President Donald Trump blamed the Federal Reserve for U.S. manufacturing’s difficulties, arguing that the Fed’s rate hikes last year pushed up the value of the dollar, which makes U.S. goods more expensive overseas.

“As I predicted, Jay Powell and the Federal Reserve have allowed the Dollar to get so strong, especially relative to ALL other currencies, that our manufacturers are being negatively affected,” Trump said on Twitter. “Fed Rate too high. They are their own worst enemies, they don’t have a clue. Pathetic!”

But the report suggests that global trade played a bigger role. Timothy Fiore, Chair of the ISM Manufacturing Business Survey Committee, pointed to the 2.3 percentage point drop in a measure of new export orders, its lowest level since March 2009. The ISM survey also includes comments from its members, and three of the 10 manufacturers quoted said that the tariffs are hurting their business. None blamed a strong dollar or the Fed. Most economists also point to the trade fight for manufacturers’ problems.

“Simmering trade tension is the obvious culprit for the manufacturing weakness,” said Eric Winograd, senior U.S. economist at AllianceBernstein.

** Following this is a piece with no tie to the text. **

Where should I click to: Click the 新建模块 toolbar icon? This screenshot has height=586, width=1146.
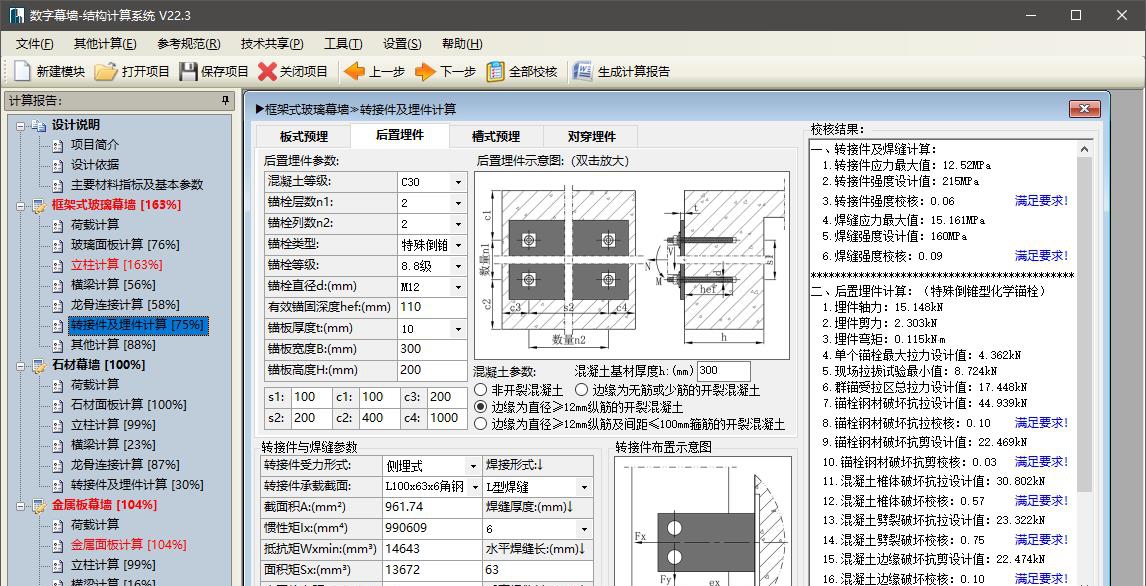(22, 71)
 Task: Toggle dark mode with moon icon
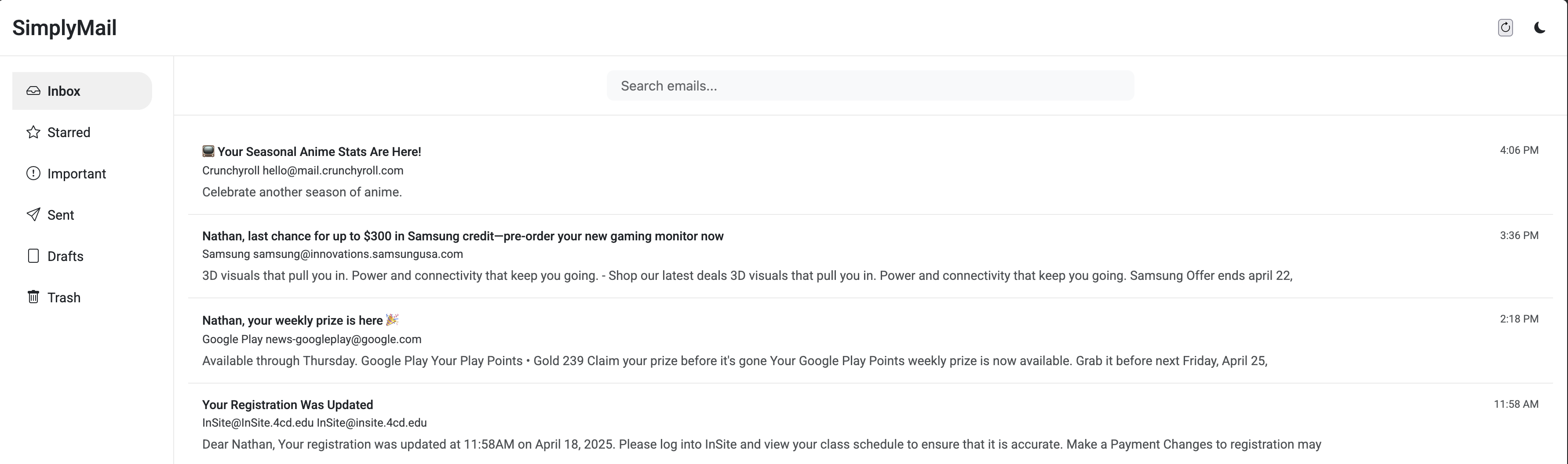(x=1539, y=28)
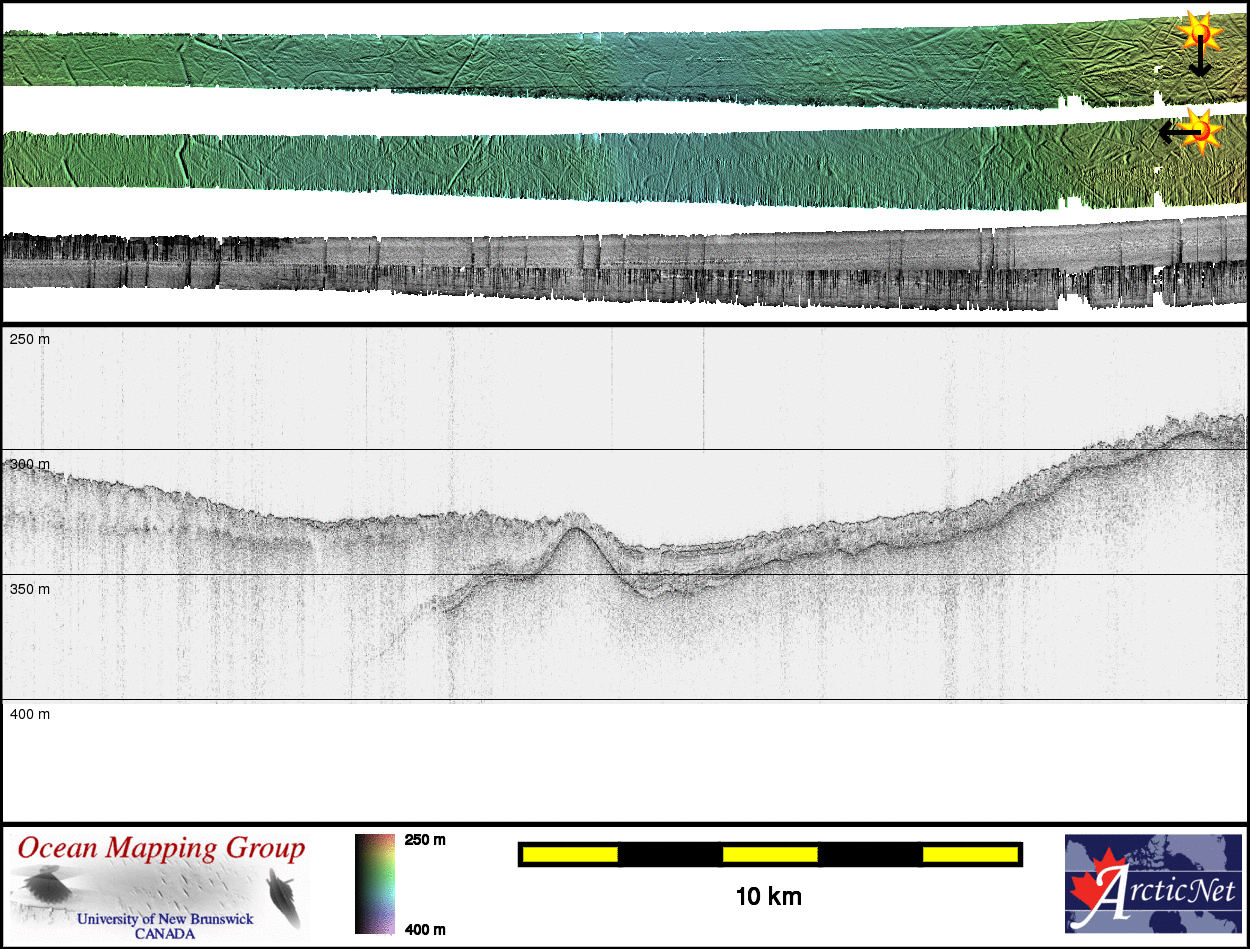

“The trade war is wreaking havoc, to the point where the incipient upturn in manufacturing in China is not transmitting, at all, to the U.S.,” said Ian Shepherdson, chief economist at Pantheon Macroeconomics.

The trade war is also hurting economies around the world, as both trade and manufacturing are slowing at a pace close to the Great Recession. The World Trade Organization said Tuesday it expects volumes of traded goods to rise 1.2% this year, its weakest pace since 2009.

Surveys of purchasing firms compiled by the data firm IHS Markit pointed toward declines in manufacturing in South Korea, Japan, Indonesia and Malaysia, all export-reliant countries. The U.K. factory sector has also remained in negative terrain for five consecutive months, its longest stretch since the financial crisis.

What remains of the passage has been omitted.